According to the "Constitution of November 18, 1918", legislative power and initiative were carried out by the Supreme Ruler and the Council of Ministers “collectively”. The Council of Ministers was charged with conducting preliminary discussions of all laws, and not a single law could enter into force without its approval. At the same time, the Supreme Ruler had the right to "absolute veto".

==Symbols of the Supreme Ruler==

On May 9, 1919, the Russian government approved the symbols of the Supreme Ruler - a flag and a pennant with a double-headed eagle, but without the signs of "royal" power.

==Abolition==

On June 24, 1919, in order to "ensure the continuity and continuity of the High Command", the Commander-in-Chief of the Armed Forces in the South of Russia, Lieutenant General A. I. Denikin, was appointed.

In early December 1919, A. V. Kolchak raised with his government the question of "renunciation in favor of Denikin." On December 22, the Council of Ministers of the Russian Government adopted the following decree: “In order to ensure the continuity and succession of all-Russian power, the Council of Ministers decided: to assign the duties of the Supreme Ruler in the event of a serious illness or death of the Supreme Ruler, as well as in case of his resignation or his long absence, to the Commander-in-Chief of the Armed Forces in the South of Russia, Lieutenant General Denikin".

On January 4, 1920, A.V. Kolchak issued a decree in Nizhneudinsk, which "in view of the foregone conclusion ... of the transfer of supreme All-Russian power to the Commander-in-Chief of the Armed Forces in the South of Russia, Lieutenant General Denikin".

As Denikin himself testifies in his memoirs, in the midst of the grave defeats of the Armed Forces of the South of Russia and the political crisis, he considered it completely unacceptable to "accept the appropriate name and functions" and refused to accept the title of Supreme Ruler, motivating his decision with "lack of official information about events in the East".

On April 4, 1920, Denikin, under pressure from the generals, was forced to transfer the post of Commander-in-Chief to Lieutenant General Baron P.N. Wrangel, and left for the United Kingdom on the same day. Wrangel accepted the appointment and issued an order to take office.
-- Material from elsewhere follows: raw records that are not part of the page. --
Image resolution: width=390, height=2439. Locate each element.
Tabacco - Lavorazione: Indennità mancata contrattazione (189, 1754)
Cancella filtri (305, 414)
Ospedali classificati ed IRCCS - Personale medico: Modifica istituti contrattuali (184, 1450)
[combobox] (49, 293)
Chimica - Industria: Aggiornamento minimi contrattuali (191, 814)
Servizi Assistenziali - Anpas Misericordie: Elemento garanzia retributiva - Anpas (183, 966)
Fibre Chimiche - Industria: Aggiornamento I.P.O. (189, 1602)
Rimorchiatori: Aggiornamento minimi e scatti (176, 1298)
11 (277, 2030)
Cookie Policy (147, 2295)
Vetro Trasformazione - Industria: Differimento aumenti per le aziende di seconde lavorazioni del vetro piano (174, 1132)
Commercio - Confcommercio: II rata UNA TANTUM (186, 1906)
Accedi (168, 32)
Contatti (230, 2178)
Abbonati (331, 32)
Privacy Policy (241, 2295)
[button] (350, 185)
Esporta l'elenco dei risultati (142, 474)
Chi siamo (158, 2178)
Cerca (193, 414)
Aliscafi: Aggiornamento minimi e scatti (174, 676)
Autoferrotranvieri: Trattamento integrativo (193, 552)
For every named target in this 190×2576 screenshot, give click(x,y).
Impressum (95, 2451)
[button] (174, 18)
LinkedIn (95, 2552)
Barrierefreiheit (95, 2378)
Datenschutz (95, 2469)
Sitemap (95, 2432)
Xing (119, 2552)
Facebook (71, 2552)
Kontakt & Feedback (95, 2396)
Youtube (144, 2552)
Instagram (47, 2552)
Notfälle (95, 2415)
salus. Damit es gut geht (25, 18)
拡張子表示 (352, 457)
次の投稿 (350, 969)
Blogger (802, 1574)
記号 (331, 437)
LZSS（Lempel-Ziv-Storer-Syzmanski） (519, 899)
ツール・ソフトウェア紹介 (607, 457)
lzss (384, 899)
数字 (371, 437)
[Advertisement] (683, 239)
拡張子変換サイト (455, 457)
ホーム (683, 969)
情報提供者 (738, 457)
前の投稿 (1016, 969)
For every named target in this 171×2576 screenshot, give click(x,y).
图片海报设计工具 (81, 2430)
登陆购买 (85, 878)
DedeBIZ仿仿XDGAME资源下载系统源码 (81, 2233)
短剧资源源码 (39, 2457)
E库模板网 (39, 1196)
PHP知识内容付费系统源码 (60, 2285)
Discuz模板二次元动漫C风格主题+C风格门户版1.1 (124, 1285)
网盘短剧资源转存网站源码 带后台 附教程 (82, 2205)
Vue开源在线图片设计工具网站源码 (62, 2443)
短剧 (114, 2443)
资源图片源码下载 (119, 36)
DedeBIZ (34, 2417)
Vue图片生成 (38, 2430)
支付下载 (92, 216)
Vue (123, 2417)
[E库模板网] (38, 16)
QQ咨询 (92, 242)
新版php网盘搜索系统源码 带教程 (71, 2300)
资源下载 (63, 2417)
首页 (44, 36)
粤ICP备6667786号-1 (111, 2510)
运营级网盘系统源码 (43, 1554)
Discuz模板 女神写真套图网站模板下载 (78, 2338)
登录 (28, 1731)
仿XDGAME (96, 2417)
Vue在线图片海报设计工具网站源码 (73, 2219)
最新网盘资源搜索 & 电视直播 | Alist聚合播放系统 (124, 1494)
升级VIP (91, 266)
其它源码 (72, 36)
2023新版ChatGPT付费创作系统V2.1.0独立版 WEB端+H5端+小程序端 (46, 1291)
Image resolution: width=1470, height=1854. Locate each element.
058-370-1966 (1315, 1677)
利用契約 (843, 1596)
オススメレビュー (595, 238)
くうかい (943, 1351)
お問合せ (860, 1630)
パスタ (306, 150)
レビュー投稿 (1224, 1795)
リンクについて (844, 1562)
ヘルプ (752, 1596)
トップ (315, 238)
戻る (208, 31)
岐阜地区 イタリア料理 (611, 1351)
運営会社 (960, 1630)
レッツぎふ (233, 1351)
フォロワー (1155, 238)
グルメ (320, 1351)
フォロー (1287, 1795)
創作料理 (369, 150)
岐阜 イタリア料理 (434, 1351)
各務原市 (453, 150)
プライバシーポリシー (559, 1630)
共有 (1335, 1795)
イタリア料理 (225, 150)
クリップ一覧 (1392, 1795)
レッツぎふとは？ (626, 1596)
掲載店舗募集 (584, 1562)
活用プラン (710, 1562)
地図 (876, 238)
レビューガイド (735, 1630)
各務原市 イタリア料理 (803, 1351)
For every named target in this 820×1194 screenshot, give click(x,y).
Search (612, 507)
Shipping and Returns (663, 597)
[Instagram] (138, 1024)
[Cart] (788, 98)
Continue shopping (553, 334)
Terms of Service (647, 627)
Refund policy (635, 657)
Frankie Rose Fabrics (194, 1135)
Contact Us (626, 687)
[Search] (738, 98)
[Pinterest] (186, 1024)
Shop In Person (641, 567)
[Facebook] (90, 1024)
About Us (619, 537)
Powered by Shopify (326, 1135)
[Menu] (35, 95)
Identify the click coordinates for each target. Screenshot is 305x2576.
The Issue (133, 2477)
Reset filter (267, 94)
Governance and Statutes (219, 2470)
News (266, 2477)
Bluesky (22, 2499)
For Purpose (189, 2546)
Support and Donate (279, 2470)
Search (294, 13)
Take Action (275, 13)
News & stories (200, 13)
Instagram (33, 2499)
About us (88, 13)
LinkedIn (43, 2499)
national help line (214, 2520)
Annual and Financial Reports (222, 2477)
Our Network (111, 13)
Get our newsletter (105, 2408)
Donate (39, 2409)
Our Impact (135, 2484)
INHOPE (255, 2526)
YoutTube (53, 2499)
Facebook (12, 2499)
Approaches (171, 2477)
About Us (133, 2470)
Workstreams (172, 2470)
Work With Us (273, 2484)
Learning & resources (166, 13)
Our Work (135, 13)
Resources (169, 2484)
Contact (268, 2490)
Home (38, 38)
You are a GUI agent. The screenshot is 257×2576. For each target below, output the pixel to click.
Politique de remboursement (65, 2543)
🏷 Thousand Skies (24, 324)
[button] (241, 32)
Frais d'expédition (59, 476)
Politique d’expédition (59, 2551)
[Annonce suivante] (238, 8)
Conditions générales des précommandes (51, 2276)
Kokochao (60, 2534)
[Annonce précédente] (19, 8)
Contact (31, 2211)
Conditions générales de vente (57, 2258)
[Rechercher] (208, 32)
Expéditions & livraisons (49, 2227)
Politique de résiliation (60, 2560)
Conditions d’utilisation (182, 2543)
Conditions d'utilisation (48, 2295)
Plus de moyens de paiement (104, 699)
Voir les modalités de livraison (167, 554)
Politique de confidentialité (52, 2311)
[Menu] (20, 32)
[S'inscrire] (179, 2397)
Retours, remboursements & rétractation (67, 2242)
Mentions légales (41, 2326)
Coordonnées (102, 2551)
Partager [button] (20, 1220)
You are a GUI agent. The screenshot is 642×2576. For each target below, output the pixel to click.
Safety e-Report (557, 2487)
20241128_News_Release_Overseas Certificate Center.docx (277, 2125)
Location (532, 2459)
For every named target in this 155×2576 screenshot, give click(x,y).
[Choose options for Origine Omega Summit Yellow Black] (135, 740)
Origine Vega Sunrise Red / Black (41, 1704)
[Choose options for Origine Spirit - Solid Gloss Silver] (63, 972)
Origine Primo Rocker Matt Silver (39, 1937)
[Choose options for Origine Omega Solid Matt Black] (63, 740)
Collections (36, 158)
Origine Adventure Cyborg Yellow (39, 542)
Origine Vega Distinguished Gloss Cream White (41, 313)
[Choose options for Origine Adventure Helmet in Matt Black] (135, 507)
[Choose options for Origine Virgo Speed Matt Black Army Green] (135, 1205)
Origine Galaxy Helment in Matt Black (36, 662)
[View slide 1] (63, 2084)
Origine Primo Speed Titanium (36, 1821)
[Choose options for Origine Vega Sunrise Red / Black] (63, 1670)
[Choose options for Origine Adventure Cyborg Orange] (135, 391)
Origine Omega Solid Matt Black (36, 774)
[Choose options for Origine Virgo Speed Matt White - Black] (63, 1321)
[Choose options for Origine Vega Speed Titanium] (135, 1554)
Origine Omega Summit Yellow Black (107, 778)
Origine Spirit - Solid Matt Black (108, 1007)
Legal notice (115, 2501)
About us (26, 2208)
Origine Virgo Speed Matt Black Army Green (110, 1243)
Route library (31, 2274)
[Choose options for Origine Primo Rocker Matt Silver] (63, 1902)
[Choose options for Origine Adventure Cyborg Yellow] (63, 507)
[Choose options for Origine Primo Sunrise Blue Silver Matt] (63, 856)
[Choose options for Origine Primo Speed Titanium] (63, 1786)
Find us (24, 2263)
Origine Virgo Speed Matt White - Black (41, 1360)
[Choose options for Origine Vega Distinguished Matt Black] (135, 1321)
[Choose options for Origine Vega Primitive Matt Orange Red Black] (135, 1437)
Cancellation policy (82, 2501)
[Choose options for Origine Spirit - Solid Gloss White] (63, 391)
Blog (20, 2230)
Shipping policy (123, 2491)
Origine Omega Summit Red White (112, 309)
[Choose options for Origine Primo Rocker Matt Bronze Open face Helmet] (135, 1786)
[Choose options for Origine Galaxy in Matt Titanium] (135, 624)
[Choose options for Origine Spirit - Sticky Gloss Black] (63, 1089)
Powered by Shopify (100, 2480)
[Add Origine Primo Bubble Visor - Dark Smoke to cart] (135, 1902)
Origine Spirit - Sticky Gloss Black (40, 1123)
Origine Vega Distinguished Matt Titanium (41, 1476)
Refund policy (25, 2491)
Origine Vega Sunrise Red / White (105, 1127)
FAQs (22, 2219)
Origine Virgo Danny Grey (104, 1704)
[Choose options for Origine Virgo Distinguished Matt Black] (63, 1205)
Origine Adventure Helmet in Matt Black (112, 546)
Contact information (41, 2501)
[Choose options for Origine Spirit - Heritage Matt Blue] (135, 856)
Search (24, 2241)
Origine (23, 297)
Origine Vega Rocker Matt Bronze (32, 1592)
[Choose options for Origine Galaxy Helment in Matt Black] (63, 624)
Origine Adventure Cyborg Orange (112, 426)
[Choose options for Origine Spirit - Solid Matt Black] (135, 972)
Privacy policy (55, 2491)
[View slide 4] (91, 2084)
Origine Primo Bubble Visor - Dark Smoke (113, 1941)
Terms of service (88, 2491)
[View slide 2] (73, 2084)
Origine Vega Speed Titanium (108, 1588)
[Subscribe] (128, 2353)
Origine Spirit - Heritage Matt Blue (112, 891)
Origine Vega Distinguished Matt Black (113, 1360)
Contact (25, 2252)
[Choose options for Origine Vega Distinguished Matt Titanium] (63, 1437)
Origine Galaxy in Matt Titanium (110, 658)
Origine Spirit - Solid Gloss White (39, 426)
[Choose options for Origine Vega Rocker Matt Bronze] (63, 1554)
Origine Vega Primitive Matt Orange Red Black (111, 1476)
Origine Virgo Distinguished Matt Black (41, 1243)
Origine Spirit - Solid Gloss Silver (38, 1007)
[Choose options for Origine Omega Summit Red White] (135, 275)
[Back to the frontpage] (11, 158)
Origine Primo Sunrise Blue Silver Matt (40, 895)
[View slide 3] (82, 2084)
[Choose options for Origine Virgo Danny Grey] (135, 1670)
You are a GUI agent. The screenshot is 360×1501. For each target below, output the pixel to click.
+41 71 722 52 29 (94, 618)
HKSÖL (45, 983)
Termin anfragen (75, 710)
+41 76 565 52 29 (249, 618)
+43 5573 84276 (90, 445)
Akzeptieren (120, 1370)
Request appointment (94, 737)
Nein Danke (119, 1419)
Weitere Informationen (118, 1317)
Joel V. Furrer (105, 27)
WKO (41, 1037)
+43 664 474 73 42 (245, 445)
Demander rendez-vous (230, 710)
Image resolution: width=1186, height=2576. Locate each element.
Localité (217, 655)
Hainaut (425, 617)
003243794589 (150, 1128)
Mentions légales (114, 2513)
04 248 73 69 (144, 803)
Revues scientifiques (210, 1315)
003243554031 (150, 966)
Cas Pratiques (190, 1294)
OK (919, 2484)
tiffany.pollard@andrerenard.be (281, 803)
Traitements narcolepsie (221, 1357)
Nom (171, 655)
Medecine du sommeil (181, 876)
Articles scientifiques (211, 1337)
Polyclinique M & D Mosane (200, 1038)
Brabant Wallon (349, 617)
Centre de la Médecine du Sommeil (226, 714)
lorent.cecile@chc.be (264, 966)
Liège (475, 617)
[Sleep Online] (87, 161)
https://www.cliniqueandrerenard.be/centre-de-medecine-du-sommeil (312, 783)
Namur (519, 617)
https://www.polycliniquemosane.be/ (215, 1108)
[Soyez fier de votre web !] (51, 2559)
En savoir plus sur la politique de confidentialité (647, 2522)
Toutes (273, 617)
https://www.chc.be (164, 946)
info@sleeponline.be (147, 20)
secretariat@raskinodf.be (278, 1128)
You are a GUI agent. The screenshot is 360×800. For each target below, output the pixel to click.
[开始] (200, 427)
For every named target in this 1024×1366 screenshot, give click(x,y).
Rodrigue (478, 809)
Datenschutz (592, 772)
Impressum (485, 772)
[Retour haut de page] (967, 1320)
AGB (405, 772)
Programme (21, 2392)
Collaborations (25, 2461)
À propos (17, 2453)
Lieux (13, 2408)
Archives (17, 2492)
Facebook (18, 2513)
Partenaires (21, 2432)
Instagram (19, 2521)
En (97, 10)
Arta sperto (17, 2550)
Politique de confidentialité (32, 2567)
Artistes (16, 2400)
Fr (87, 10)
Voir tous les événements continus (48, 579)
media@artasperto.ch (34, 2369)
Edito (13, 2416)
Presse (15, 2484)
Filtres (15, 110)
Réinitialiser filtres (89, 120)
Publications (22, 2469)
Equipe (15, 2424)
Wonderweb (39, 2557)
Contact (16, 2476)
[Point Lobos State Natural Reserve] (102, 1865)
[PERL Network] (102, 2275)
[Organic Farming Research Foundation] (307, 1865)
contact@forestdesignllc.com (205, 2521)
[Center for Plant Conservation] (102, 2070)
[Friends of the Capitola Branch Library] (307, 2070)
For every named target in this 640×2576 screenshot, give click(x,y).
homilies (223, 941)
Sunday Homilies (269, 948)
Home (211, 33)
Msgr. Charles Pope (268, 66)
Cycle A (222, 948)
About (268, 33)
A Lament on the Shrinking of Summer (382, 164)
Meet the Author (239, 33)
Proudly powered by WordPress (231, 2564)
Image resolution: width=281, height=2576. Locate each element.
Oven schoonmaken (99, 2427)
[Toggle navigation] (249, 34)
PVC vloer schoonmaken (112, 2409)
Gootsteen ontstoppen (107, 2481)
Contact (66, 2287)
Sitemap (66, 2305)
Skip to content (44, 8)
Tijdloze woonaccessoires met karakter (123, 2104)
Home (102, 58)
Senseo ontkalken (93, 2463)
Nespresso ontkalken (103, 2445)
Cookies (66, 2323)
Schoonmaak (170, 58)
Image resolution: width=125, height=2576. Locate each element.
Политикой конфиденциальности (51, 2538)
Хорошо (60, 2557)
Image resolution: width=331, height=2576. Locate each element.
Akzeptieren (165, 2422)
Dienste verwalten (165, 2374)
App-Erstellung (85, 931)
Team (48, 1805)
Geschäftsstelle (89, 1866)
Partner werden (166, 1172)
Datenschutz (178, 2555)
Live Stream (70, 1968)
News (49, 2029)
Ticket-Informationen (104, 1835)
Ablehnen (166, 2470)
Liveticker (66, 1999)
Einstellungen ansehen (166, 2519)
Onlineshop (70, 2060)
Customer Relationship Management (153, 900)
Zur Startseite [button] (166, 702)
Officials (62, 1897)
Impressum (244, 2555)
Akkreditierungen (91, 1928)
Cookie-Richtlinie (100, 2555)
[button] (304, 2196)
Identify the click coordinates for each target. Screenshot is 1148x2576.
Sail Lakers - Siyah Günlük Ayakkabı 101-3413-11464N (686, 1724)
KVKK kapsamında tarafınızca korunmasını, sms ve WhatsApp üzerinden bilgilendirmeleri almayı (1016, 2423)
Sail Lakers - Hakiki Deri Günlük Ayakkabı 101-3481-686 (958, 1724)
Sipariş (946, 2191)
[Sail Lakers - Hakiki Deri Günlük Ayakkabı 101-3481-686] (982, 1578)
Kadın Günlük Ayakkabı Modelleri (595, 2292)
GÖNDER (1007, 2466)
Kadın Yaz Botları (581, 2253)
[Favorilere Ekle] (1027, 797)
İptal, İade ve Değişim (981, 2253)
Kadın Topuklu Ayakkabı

On April 6, the Governing Senate in Yalta issued a decree declaring that the "new people's leader" henceforth "belongs to all power, military and civil, without any restrictions." On April 11, P. N. Wrangel accepted the title “Ruler and Commander-in-Chief of the Armed Forces in the South of Russia”, effectively rendering the office of Supreme Ruler extinct and bringing about the dissolution of the Russian State, after which the activities of the White Army in the Far East came under the authority of the Far Eastern Army of Ataman G.M. Semyonov, and subsequently the Provisional Priamurye Government under M.K. Diterikhs.

In the summer of 1920, A. I. Guchkov turned to Denikin with a request “to complete the patriotic feat and to vest Baron Wrangel with a special solemn act ... by the successive All-Russian power”, but he refused to sign such a document.

On April 5, 1921, soon after the evacuation of the white troops from the Crimea Front, the Russian Council was created in Constantinople under the Commander-in-Chief of the Russian Army, chaired by P.N. Wrangel, thought by its creators to be a prototype of the Russian government in exile. However, they did not succeed in gaining recognition as such by either foreign governments or even other emigrant groups. As a result, on September 20, 1922, the Russian Council ceased its activities.

==Legacy==

Vladimir Zhirinovsky, the leader of the Liberal Democratic Party of Russia and a perennial candidate for President of Russia, had on several occasions proposed renaming the office of "President of the Russian Federation" to "Supreme Ruler of Russia", (Верховный правитель России, Verkhovnyy pravitel' Rossii), rejecting the use of the foreign loan word "Президент" (Prezident) as being "un-Russian".